What the exercise asks: Return the lines exactly as they appear, starting with the first line of the records and going on through the line that contains "Action: click(959, 28)". Leave the pictures out of your answer.

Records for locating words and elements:
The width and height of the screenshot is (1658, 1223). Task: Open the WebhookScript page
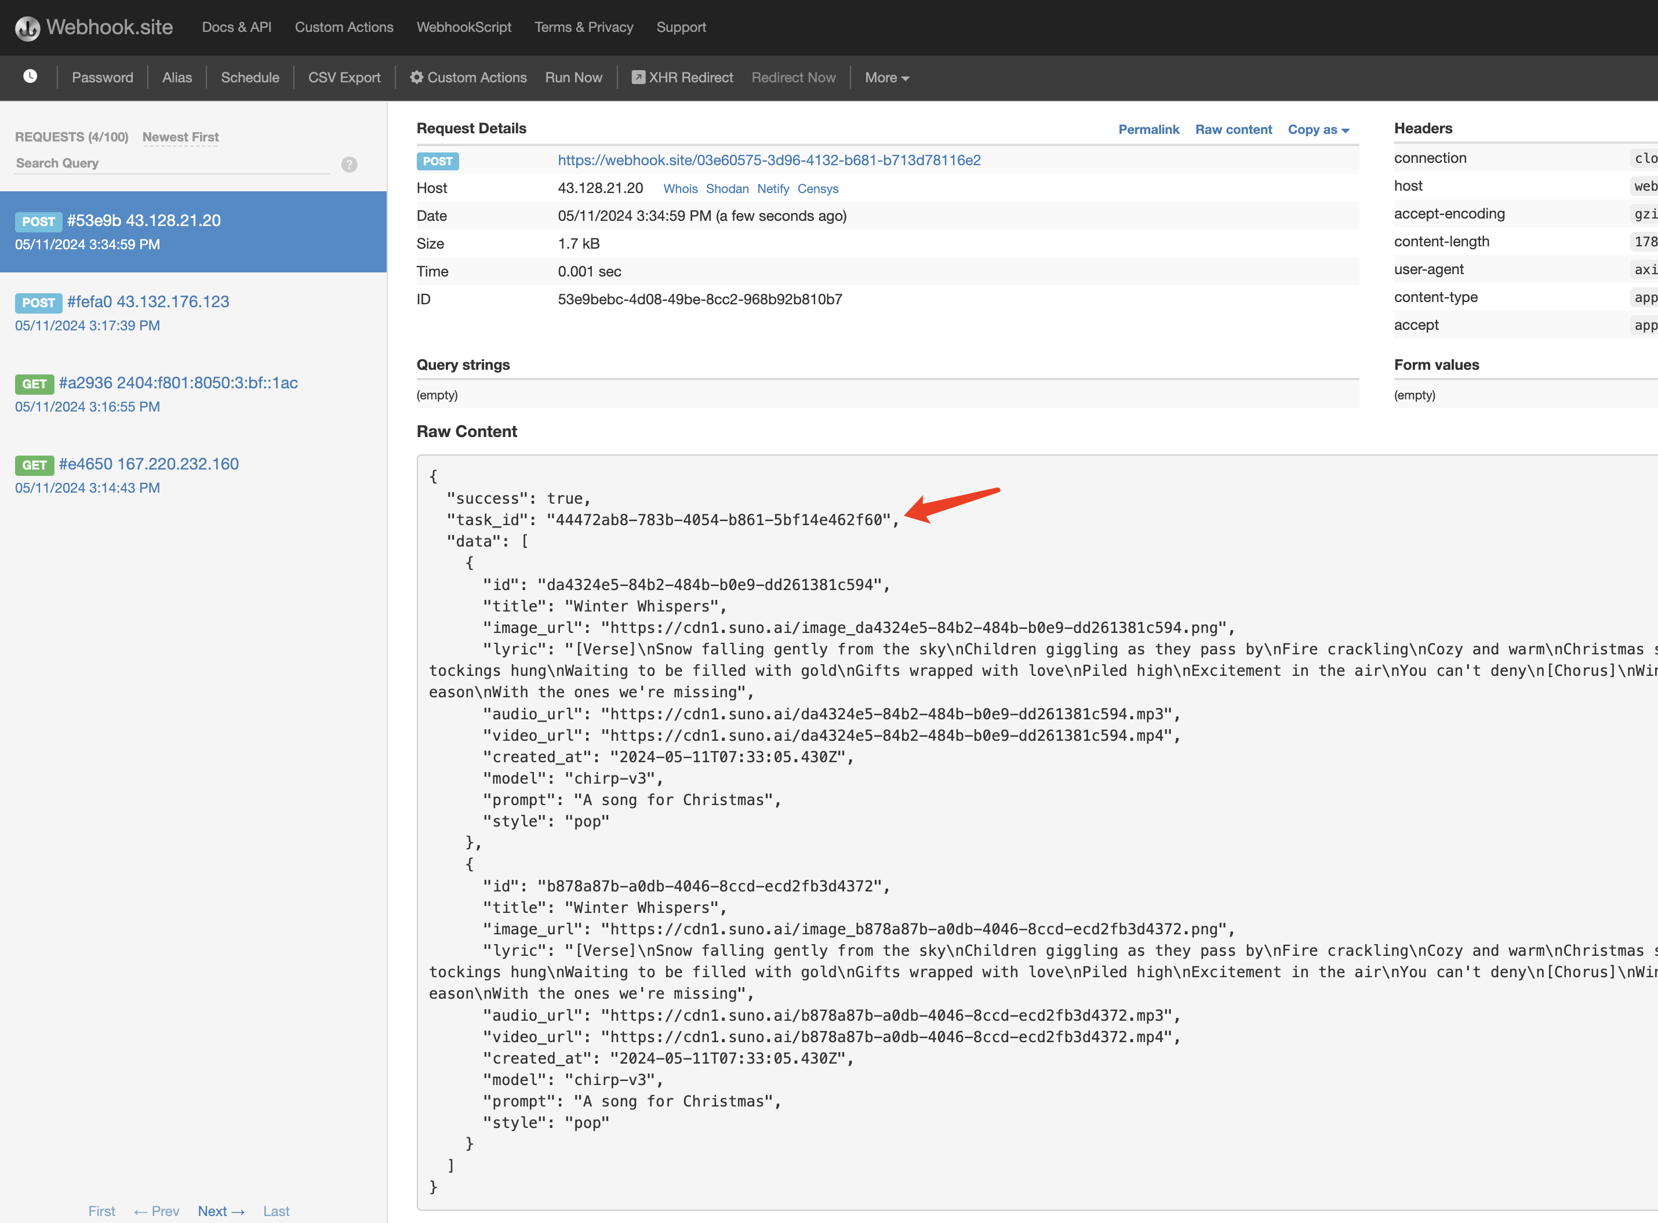pos(464,27)
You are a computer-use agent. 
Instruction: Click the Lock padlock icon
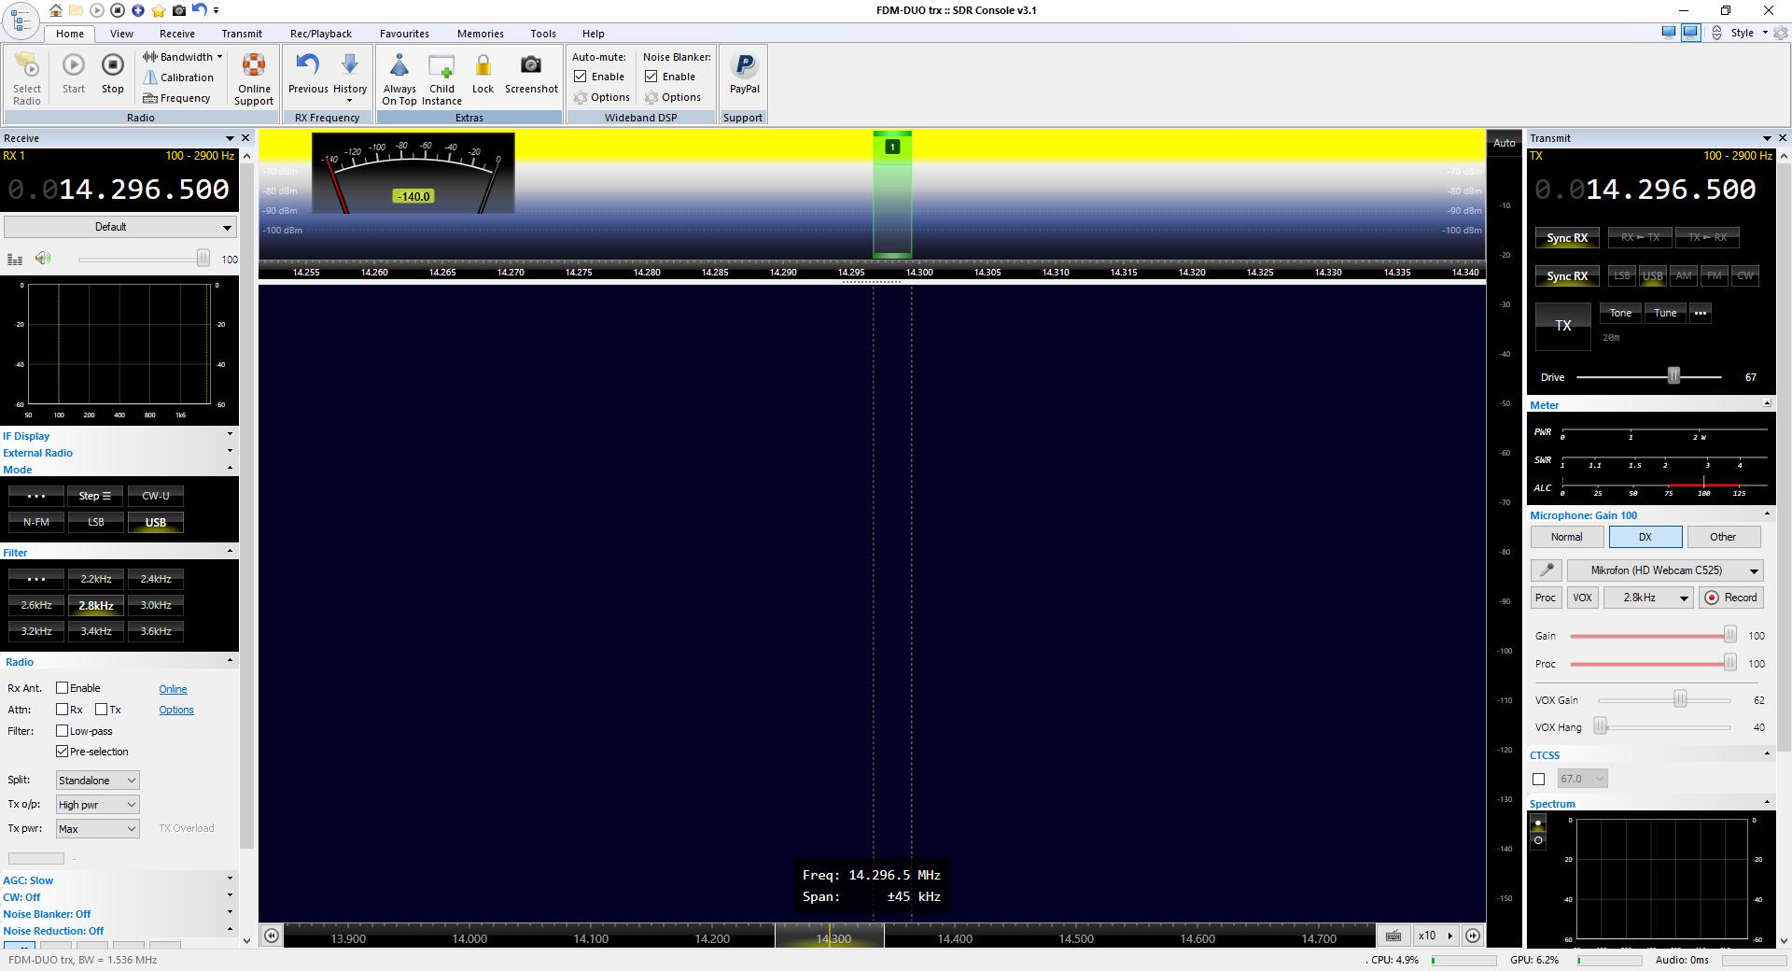click(x=483, y=66)
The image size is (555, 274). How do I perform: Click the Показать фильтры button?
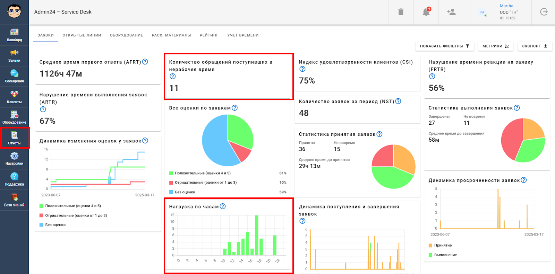click(445, 46)
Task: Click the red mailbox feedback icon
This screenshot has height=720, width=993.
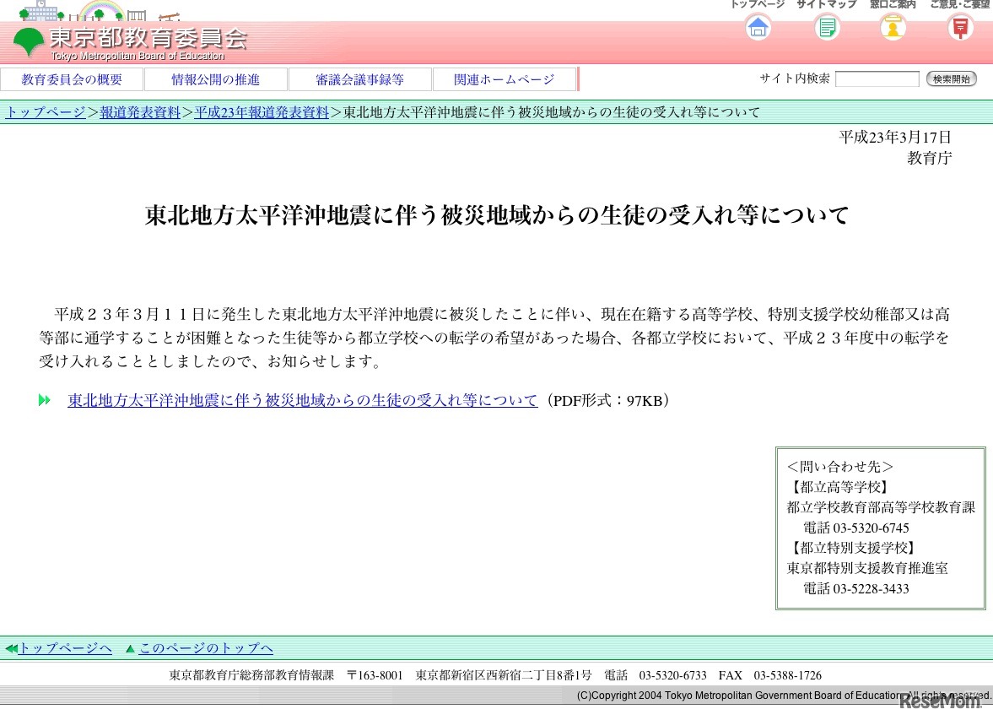Action: click(959, 28)
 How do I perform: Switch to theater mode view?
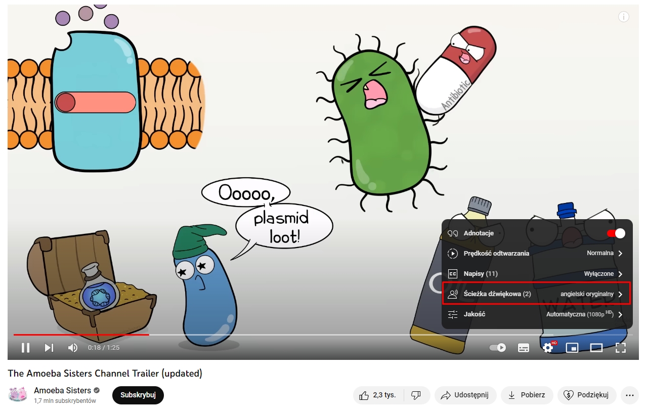point(596,348)
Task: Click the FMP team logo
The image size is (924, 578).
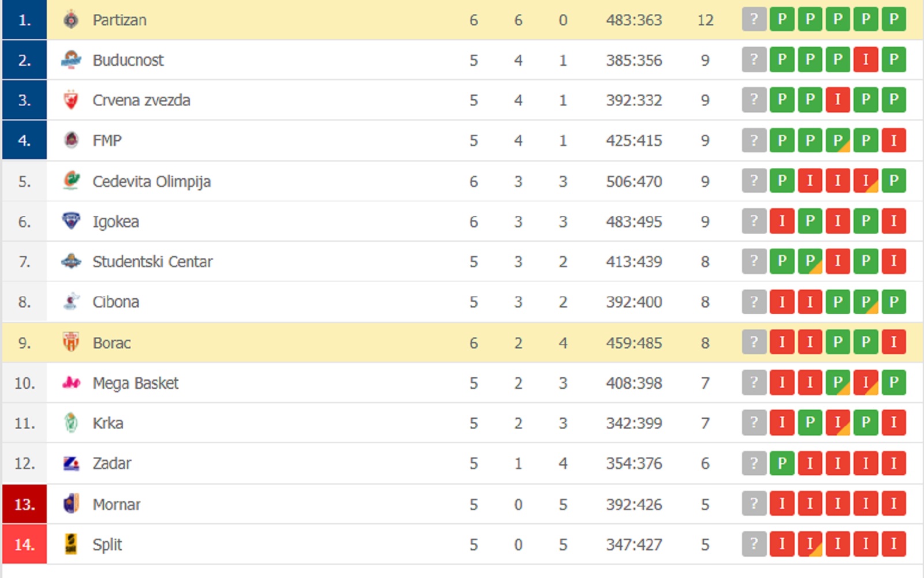Action: tap(72, 140)

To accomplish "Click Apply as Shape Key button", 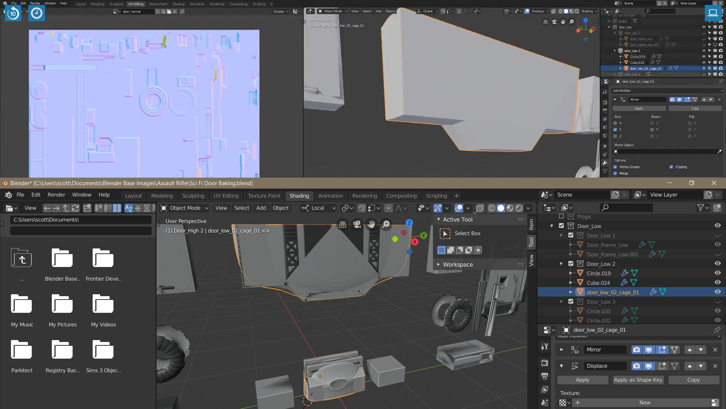I will tap(638, 380).
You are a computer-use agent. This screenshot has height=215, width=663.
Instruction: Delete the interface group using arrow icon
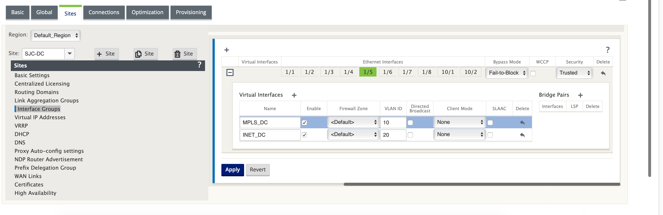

Solved exercise:
The width and height of the screenshot is (1658, 1223). Task: Open the WebhookScript page
pos(464,27)
You are a computer-use agent. 
Instruction: Click the Lock padlock icon
click(x=483, y=66)
The image size is (555, 274). How do I perform: Click the Показать фильтры button?
click(445, 46)
Task: Click the red mailbox feedback icon
This screenshot has height=720, width=993.
Action: click(959, 28)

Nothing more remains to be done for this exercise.